MCP fixes this by defining a universal protocol for tool discovery, invocation, and response handling. Think of it as USB for AI agents — one standard interface that works with everything.

How MCP Works

At its core, MCP defines three things:

Tools

A tool is a function an agent can call. It has a name, a description, and a schema for its inputs and outputs. The agent doesn't need to know how the tool works internally — it just needs to know what it does and what parameters it accepts.

Resources

Resources are read-only data sources the agent can access. Market data feeds, configuration files, historical records — anything the agent might need to reference without modifying.

Prompts

Prompts are pre-built templates that guide the agent through specific workflows. Rather than figuring out which tools to call in what order, a prompt packages that logic into a reusable pattern.

Why This Matters for Trading Agents

For AI trading agents specifically, MCP solves a critical problem: tool sprawl.

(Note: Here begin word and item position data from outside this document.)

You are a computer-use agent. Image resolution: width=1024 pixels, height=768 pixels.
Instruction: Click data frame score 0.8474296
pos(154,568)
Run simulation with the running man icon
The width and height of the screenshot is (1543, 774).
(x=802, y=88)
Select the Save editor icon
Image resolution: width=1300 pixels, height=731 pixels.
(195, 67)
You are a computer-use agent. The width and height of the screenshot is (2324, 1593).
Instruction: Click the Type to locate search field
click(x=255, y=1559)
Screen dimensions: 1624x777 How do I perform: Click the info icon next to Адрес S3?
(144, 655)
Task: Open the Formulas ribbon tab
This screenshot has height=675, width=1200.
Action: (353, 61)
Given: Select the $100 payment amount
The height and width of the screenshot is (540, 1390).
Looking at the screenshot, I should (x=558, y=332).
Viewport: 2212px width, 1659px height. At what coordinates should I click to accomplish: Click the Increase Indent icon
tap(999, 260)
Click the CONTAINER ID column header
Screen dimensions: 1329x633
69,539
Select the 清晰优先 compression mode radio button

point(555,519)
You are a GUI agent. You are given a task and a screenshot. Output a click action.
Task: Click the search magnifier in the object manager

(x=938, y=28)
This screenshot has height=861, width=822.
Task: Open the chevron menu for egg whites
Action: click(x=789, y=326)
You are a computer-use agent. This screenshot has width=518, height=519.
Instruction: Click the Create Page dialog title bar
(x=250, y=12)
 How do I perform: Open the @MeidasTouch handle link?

A trading agent needs access to dozens of capabilities — position sizing, risk checks, trade execution, portfolio analytics, session management, confidence calibration. Without MCP, each of these is a bespoke integration. With MCP, the agent discovers available tools at runtime and invokes them through a consistent interface.

This has three practical benefits:

  • Portability — An agent built on ElizaOS can use the same MCP tools as one built on Rig or a custom framework. The tools don't care about the agent's architecture.
  • Composability — Tools can be mixed and matched. Need risk enforcement from one provider and analytics from another? Both speak MCP.
  • Discoverability — Agents can discover what tools are available and what they do, without hardcoded knowledge. This is especially powerful when combined with semantic routing.

Semantic Routing: The Missing Piece

Raw MCP gives agents access to tools, but it doesn't tell them which tool to use for a given intent. If an agent has 19 tools available, how does it pick the right one?

This is where semantic routing comes in. Instead of hardcoding tool selection logic, a semantic router matches the agent's natural-language intent against tool descriptions using embedding similarity or reranking models.

For example, an agent thinking "I need to check if this trade is safe" doesn't need to know that the tool is called beneat_check_trade. The router matches the intent to the tool automatically.

Combined with session-aware weighting — where the router adjusts recommendations based on the agent's current state (normal trading, post-loss, tilting, recovering) — this creates a system where agents get the right tool at the right time without explicit programming.

What We Built

Beneat's MCP server exposes 19 tools across six categories:

  • Observation — status checks, profile verification, health monitoring
  • Enforcement — pre-trade validation, trade recording, policy enforcement
  • Calibration — capital-based, behavioral, and quantitative calibration
  • Coaching — analytics, playbooks, session strategies
  • Admin — session management, advisory limits
  • Routing — semantic tool matching via Cohere Rerank

Any MCP-compatible agent can connect and start using these tools immediately. No custom integration required. The agent describes what it wants to do, and the semantic router points it to the right tool.

The Bigger Picture

MCP isn't just a convenience layer. It's an architectural shift that makes AI agents genuinely composable for the first time. Instead of monolithic agents that try to do everything internally, we're moving toward ecosystems of specialized tools that any agent can leverage.

For the AI trading space, this means the question is no longer "which agent is the smartest?" but rather "which agent has access to the best tools and the discipline to use them correctly?"

The future of AI trading isn't smarter models. It's smarter infrastructure.

That's the bet we're making at Beneat — and MCP is the protocol that makes it possible.